**Assignment**
For the entries below, repeat exactly each line starting with the one that contains "Image resolution: width=729" and going on through the one that contains "Click the filter sliders icon button", and no others.

**Input data**
#####

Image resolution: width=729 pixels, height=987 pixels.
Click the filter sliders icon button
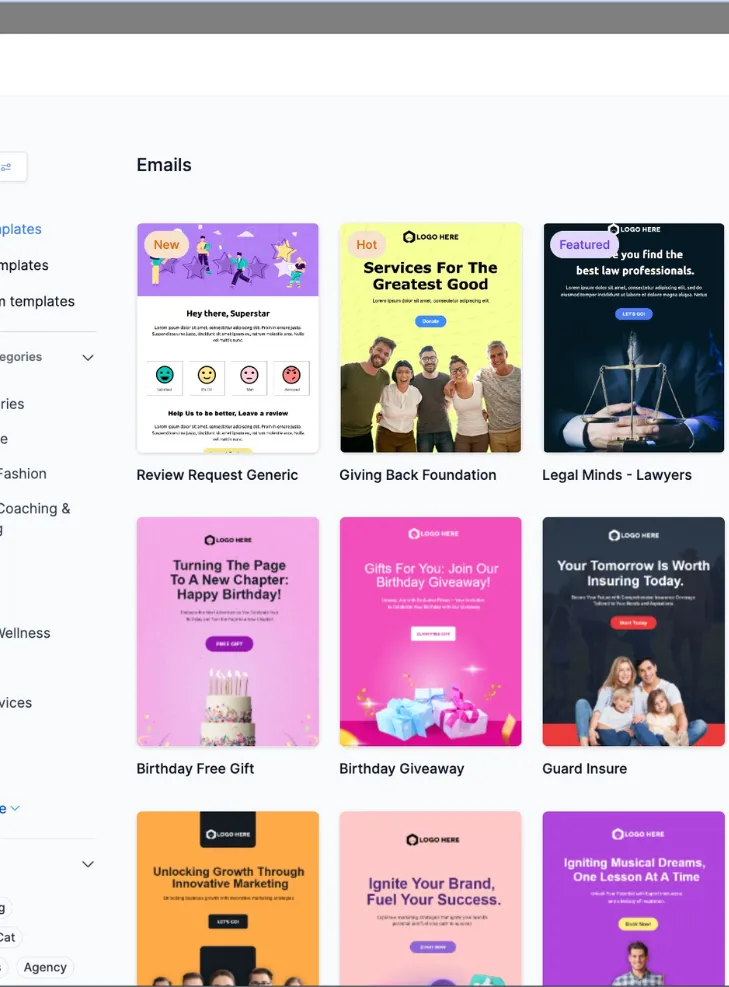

#####

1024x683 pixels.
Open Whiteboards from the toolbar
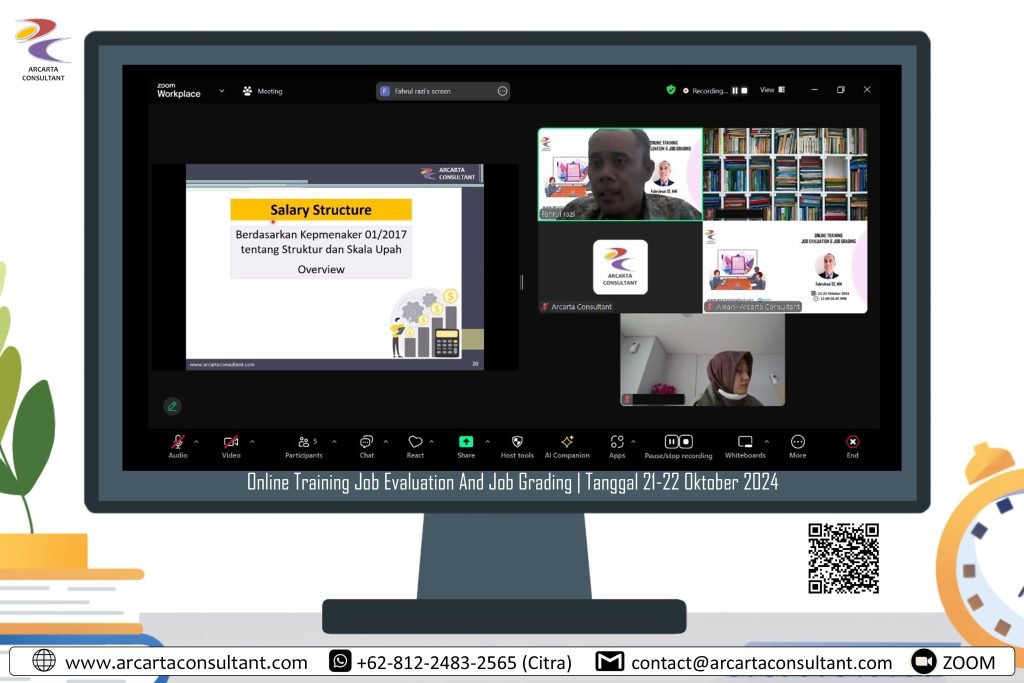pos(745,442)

#####

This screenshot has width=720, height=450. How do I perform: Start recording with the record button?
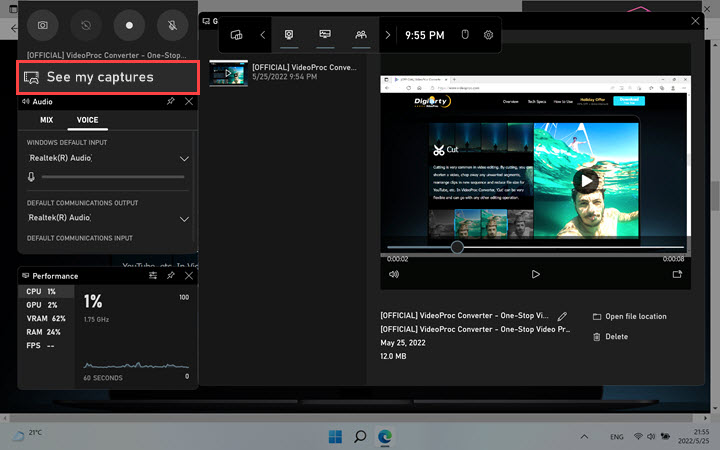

#####

**Exercise response**
Image resolution: width=729 pixels, height=987 pixels.
Click the filter sliders icon button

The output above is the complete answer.